Adımlarıma Işık

29 Ocak 2011 Cumartesi

Beyaz Minibüs

Avuçlarım terliyor. Terledikce terliyorum. En çok bağrım yanıyor. Herzamanki gibi. Alışığım yani. İçtikce içiyorum. Banamısın demiyor. Isındıkca içiyorum, içtikce ısınıyorum. Hani öleceğini bilsen bile uçurumdan aşağı atlamak gibi. Düşene kadar yaşanabilecek  o kısa özgürlük adına feda edip arkada bıraktığın herkes ve herşey gibi.

Parmaklarımıza dikkat etmeyiz. Sonra saçlarımıza, ayaklarımıza ya da yanaklarımıza. Düşünmeyiz. Sonsuza kadar öyle kalacaklarını zannederiz. Unuturuz birgün herkes gibi yok olacağımızı. İyi ki hâlâ sağlıklıyım demeden daldırırız kaşığımızı şu meşhur Nutella'ya. Hiç anlamadım nasıl kaşıklaya kaşıklaya yediklerini. Ağabeyimde ufakken tatlı kaşığını Nutella'ya daldırır, dakikalarca üzerindekini yalardı. Özendiğimden denerdim bende. Birkaç saniye zorla dayanırdım mide bulantısına. Midem bulanırdı benim. Herkesin ayıla bayıla yediği Nutella'yı yalayınca... o an anladım ben de bir enteresanlık olduğunu ve de hayıra alamet olmadığını. Neyse...

Geçtiğimiz haftasonunu dostlarımla geçirmiştim.
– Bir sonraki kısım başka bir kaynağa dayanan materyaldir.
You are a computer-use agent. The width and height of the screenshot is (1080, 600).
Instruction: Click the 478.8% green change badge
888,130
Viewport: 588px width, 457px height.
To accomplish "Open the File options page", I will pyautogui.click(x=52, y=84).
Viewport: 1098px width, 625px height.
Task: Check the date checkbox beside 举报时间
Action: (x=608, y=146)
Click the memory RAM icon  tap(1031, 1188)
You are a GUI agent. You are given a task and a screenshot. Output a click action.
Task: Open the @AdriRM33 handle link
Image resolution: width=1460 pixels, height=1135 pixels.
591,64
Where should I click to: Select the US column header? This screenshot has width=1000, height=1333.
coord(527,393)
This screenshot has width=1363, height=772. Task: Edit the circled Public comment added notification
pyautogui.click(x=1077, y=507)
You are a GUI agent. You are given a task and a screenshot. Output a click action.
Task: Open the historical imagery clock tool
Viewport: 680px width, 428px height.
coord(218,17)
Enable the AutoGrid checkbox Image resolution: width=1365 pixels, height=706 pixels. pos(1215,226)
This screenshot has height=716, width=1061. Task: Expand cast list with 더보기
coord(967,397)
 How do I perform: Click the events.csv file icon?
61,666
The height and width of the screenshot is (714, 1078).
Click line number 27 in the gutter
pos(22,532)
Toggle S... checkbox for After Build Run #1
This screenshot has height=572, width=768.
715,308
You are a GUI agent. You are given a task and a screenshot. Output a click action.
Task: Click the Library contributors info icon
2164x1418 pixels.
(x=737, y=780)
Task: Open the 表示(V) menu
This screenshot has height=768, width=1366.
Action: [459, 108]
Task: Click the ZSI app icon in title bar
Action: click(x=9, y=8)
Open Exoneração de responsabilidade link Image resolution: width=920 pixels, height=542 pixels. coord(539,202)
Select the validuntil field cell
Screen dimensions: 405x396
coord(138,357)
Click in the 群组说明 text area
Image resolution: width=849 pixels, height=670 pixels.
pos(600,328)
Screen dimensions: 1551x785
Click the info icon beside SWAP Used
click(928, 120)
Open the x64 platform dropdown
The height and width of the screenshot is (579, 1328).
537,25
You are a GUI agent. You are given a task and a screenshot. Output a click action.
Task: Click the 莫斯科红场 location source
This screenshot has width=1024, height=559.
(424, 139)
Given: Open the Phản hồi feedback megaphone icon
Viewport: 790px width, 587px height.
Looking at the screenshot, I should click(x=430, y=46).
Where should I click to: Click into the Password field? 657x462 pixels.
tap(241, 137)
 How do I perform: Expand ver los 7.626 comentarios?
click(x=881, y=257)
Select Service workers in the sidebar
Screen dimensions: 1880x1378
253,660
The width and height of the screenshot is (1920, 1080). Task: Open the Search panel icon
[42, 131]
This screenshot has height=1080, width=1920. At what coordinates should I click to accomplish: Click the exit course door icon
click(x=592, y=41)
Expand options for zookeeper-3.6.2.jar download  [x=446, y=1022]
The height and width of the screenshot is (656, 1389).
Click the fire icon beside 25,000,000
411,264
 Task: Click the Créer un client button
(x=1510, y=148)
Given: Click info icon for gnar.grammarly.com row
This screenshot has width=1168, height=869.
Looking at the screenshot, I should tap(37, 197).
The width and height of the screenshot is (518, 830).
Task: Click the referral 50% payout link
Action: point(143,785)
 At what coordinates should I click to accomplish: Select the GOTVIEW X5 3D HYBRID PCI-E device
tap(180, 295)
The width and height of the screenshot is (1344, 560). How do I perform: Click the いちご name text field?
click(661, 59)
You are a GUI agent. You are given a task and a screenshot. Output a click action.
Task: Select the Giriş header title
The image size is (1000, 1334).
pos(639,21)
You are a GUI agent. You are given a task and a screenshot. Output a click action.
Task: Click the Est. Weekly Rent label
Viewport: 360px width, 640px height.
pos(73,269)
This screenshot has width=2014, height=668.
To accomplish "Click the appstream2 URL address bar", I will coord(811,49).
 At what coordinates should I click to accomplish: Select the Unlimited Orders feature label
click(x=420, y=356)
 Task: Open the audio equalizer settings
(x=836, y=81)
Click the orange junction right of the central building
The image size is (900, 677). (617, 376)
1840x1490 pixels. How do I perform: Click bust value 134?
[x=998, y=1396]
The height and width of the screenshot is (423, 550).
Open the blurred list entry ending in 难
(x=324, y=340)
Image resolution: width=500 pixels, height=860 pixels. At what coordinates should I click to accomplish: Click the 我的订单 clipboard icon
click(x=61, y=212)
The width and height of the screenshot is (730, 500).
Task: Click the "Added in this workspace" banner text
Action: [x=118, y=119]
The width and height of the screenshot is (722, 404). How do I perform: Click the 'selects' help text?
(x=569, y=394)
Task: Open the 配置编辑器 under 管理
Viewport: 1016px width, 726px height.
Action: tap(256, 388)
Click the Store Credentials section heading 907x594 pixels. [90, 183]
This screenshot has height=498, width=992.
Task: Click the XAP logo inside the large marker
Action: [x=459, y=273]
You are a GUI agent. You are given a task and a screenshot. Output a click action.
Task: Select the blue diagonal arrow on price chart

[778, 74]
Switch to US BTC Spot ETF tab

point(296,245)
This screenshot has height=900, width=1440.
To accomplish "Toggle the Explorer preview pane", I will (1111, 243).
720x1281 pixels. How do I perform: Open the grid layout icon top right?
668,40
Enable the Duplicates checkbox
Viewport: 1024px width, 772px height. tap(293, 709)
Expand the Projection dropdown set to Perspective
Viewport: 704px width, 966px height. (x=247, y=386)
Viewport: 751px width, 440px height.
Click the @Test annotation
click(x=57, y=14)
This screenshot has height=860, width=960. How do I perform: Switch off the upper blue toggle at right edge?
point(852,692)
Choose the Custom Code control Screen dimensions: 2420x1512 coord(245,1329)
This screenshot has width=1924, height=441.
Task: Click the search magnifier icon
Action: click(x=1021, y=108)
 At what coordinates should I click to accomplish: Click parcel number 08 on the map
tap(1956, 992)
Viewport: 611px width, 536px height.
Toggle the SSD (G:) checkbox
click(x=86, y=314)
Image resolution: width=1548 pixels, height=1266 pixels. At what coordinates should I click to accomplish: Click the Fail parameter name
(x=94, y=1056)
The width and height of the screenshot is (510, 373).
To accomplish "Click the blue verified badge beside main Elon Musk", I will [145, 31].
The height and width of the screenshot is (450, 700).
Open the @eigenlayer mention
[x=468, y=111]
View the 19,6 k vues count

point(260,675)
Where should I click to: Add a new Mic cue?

Uzun zaman olmuştu okadar çok zamanı onlarla geçirmeyeli. Sokaklarda dolaştık, benim çalgıcılara rastladık, herzamanki gibi durup dinlemeden esgeçtik, dilenen adamın önündeki karton parçasına ne yazdığını okumak için bir-iki saniye durmamın haricinde durmadım hiçbir yerde. Bir an dost'la olmanın bazen iyi olmadığını düşündüm. Beni anlayan bir çift gözün üzerimde olması, benim aylarca içimde sustuklarımı kusmam demek. O gözlerin üzerimde olması, hiçbir konuda kıvıramayacak olmam demek. Herşeyi olduğu gibi tüm çıplaklığıyla masaya yatırmak zorunda olduğum demek. Kimi zaman bu durum pozitif etki yapıp beni rahatlatıyor olsada, herzaman içimde sustuklarımın dışarıya yansıması güzel olmuyor. Adı üstünde. Konu belli. Susuyorsun işte. Alemi yok anlatmanın öylece. Sus. Sus ki duyulmasın. Bilmesin kimse. Ardında birşey aramasın. Konuşmak zorunda kalma ve de en önemlisi unuttuklarını hatırlama... Sonra cafe'de bir şarkı çalar ve "hayır ya..."

Gerçek mutluluğu  yalnızken yaşayabiliyor isem mutluluk sayarım ben.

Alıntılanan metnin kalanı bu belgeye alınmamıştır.